Court of Appeals of Minnesota

December 2, 2013

Heather J. Swanson, Relator,
Department of Employment & Economic Development, Respondent.


Department of Employment & Economic Development File No. 30418384

Heather J. Swanson, Farmington, Minnesota (pro se relator)

Lee B. Nelson, Department of Employment & Economic Development, St. Paul, Minnesota (for respondent department)

Considered and decided by Halbrooks, Presiding Judge; Ross, Judge; and Crippen, Judge.
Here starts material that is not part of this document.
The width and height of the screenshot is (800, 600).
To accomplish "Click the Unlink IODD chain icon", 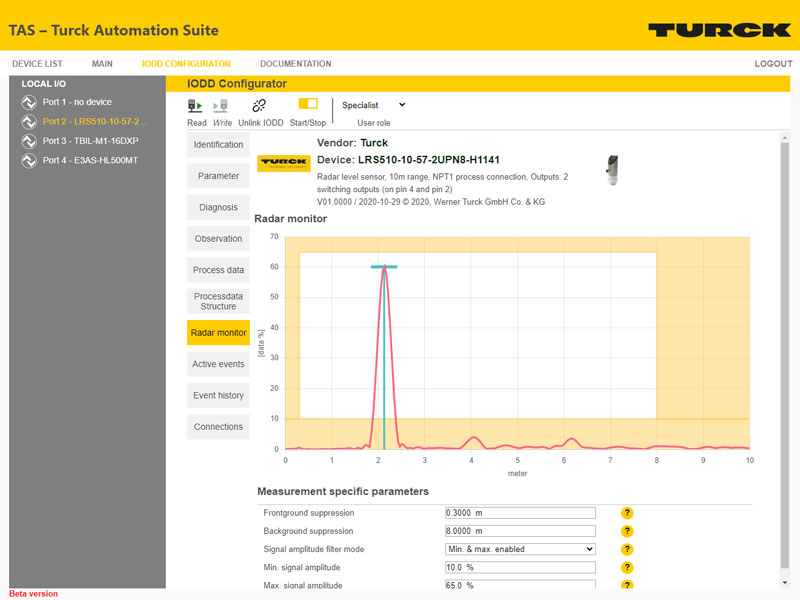I will pos(259,105).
Relator Heather Swanson challenges the unemployment-law judge's decision that she is ineligible to receive unemployment benefits. She argues that for purposes of determining benefits eligibility her fall-semester class attendance did not make her unavailable for suitable employment, and that her part-time class schedule during the summer semester was subject to a previous final determination of eligibility made by respondent Minnesota Department of Employment and Economic Development. We affirm the determination that relator is unavailable for suitable employment during the fall semester because substantial evidence supports that determination. We reverse and remand the determination of ineligibility as to the summer-semester period because a portion of the summer semester was included in a prior final determination of eligibility, the summer semester was not included in the eligibility period questioned by respondent, and the record lacks substantial evidence to support the unemployment-law judge's decision as to that period.


Relator worked full-time as an office specialist from November 2011 until June 3, 2012, when she was laid off during a reduction in force. She immediately signed up for summer-semester college classes, which ran from June 2012 to the first week of August 2012. Relator took a math class from 8:00 a.m. to 10:00 a.m. on Tuesdays and Thursdays, and another online class. Based on information she submitted, including her summer-semester schedule, respondent issued a determination on June 21, 2012, that relator was eligible to receive unemployment benefits.
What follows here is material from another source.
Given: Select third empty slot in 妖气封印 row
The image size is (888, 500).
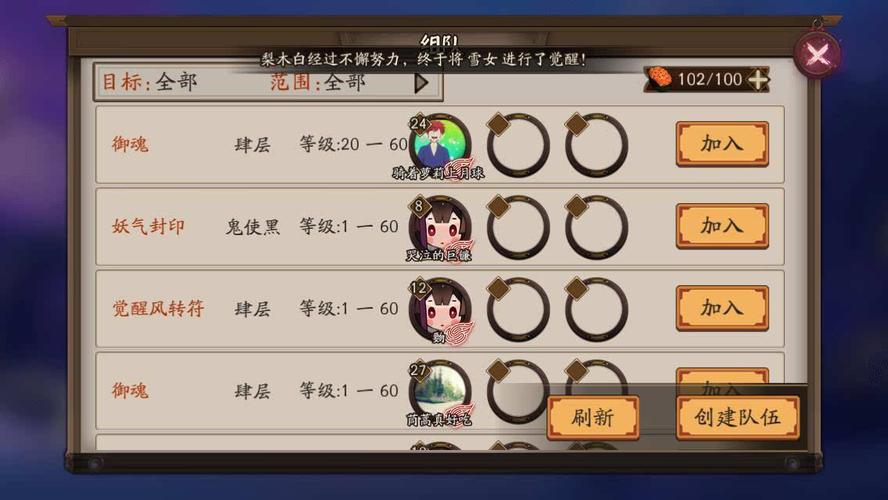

Relator signed up for five fall-semester classes, but she withdrew from two classes because she needed to find a job to support her family. In an undated request-for-information form, which the unemployment-law judge (ULJ) found was "from early November 2012, " relator reported that she was looking for part-time work, explaining that she had "filed for [d]isability." The information form included the question, "Are you willing to quit, rearrange, or get excused from classes, in order to accept a suitable job?, " and relator answered "No, " although she further stated that she was classified as a full-time student and that her schooling did not affect her ability to look for or accept a job. This information led to a department determination that relator was ineligible for unemployment benefits beginning on August 27, 2012. Relator challenged the ineligibility determination, and the case proceeded to an evidentiary hearing before the ULJ on November 30, 2012.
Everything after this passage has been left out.